I am grateful to my noble friend Lord Strathclyde for introducing the question of the purpose of the House of Lords. Once again we are entering a period where our concept of what purpose the House of Lords is meant to serve will be vital. We have always had in the other place a House of the people. My understanding is that the original criteria for membership of this House meant that it was to be composed of those with experience of administration. I hope the noble and learned Lord will forgive me if I sum it up as a gathering of the bishops, the barons and the beaks.
There is also a desire for continuity. As the Senior Deputy Speaker reminded us today, this is important when we consider the innovations in our experience of a virtual Parliament and whether they are worth preserving and, not so far in the future, the changes that will be brought about during the restoration and renewal programme.
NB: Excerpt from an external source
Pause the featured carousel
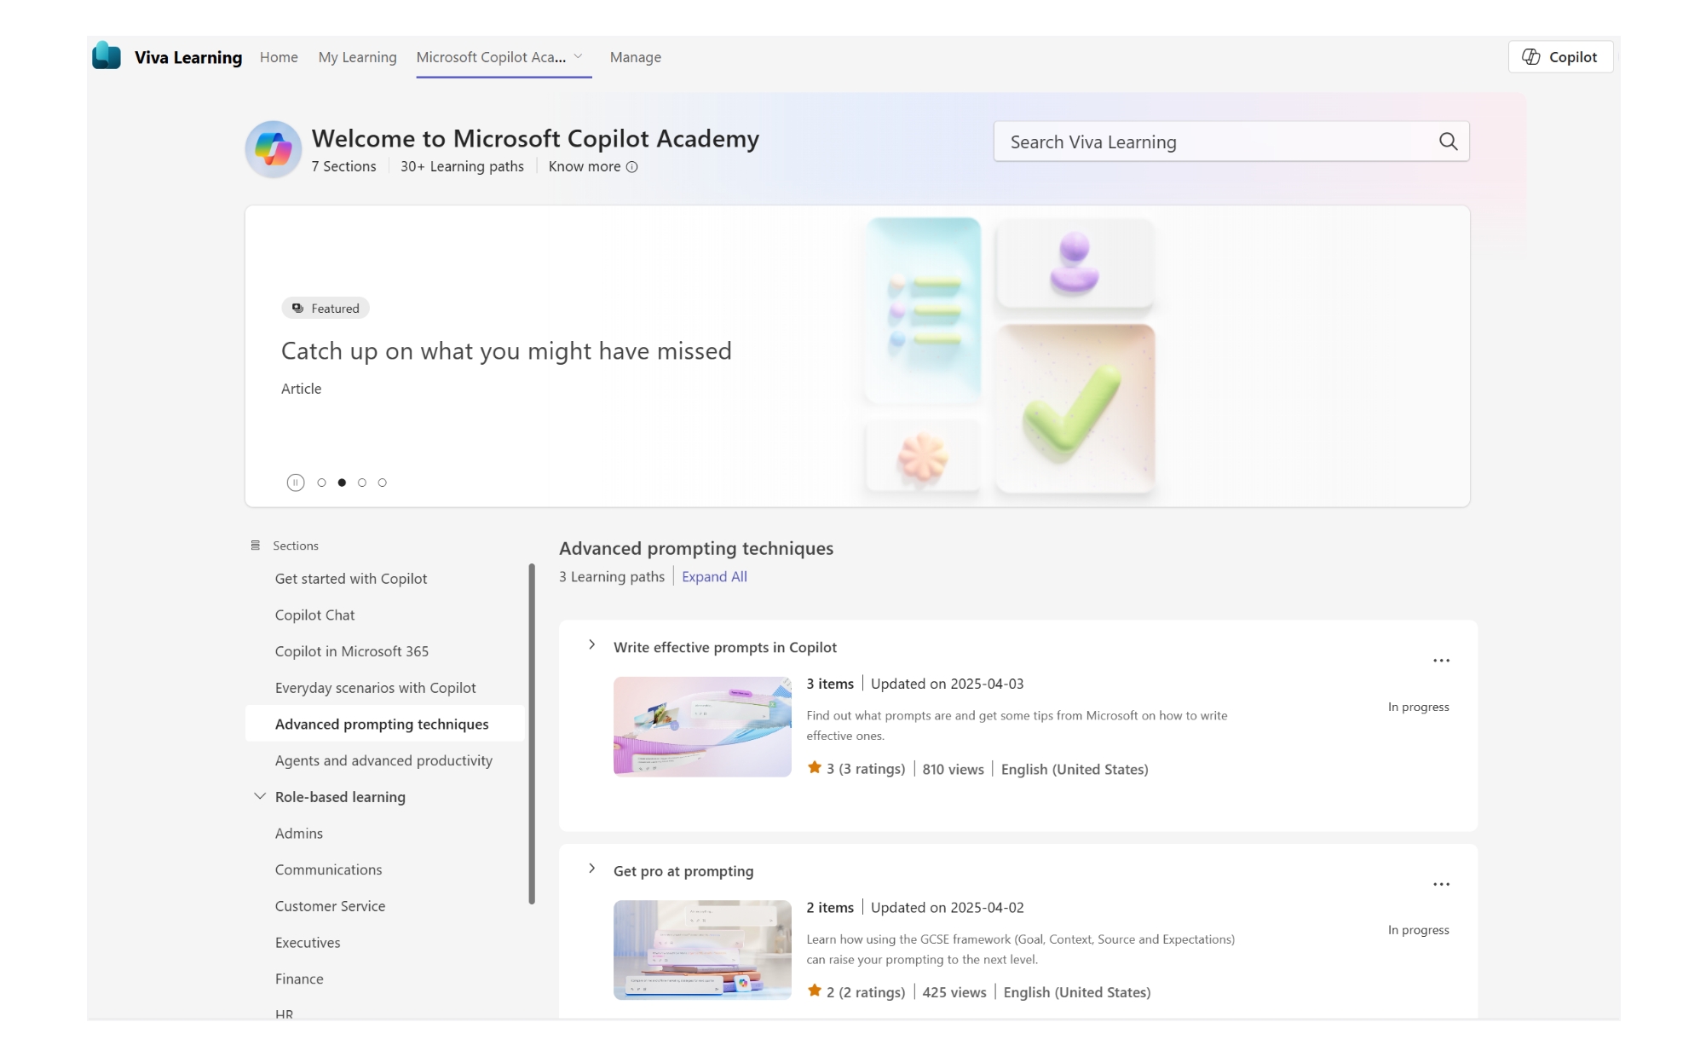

The noble Lord, Lord Kerr, referred to the Act of Union 1707. My ancestor then was president of the council of the Scottish Parliament, which promoted the Bill which became the Act of Union. This, as we have learned, prompted the Scottish Lord Chancellor of the day to wind up the proceedings with the words “Aye, there’s ane end of ane auld sang”. As it is, history has not proved him correct, and since the establishment of the devolved Scottish Parliament the song is coming back again. For better or for worse, my family has been involved in various renderings of that song from the Declaration of Arbroath in 1320, which was resisting the depredations of Edward I, the Battle of Flodden, the signing of the Scottish National Covenant in 1638, which was resisting the insistence of Charles I, and so on. Even more recently, my grandfather was involved in bringing together two strands of Scottish nationalism to form what has now become the Scottish National Party.
The presence of hereditary Peers in this House can be traced back to this early history. In those days, the need to own property meant that Members had a connection to and could represent all parts of the country. They were required to provide military support to the Crown. Not only that, in the absence of any civic structure, they provided the planning and direction of construction and development, rudimentary concern for the needs of the local population and, in the early days, the dispensing of justice. Their presence gave an element of continuity. Whatever offices of state or other monetary income they received could be seen to have some bearing on all these responsibilities. The weakness of this system, which some noble Lords may like to remind me of, is that some tended to go for self-aggrandisement first. We have only to look at the speech of the noble Baroness, Lady Hayter, to see how rigorously we now police the safeguards in this regard and see that they are maintained. Fortunately nowadays many of these functions have been taken over by institutions that are answerable to some portion of the public at large and can be judged for their effectiveness.
The noble Lord, Lord Grocott, is concerned first and foremost with the excessive numbers in our House. What is not settled is what elements of the historical attributes should be reflected in the second phase of the reform. That is what I, as one of the elected hereditaries, am waiting to hear. Perhaps the ex-politicians like to feel that they can provide this. That may be true for ex-Ministers, but the recent role of many who come in from that source has been largely as observers and commentators from the sidelines. I, of course, realise that the position of hereditary Peers on their own may not be a great priority for my noble friend—
—but, as we go into other constitutional questions, it may well come into play and some discussion of the purpose of this House will be essential.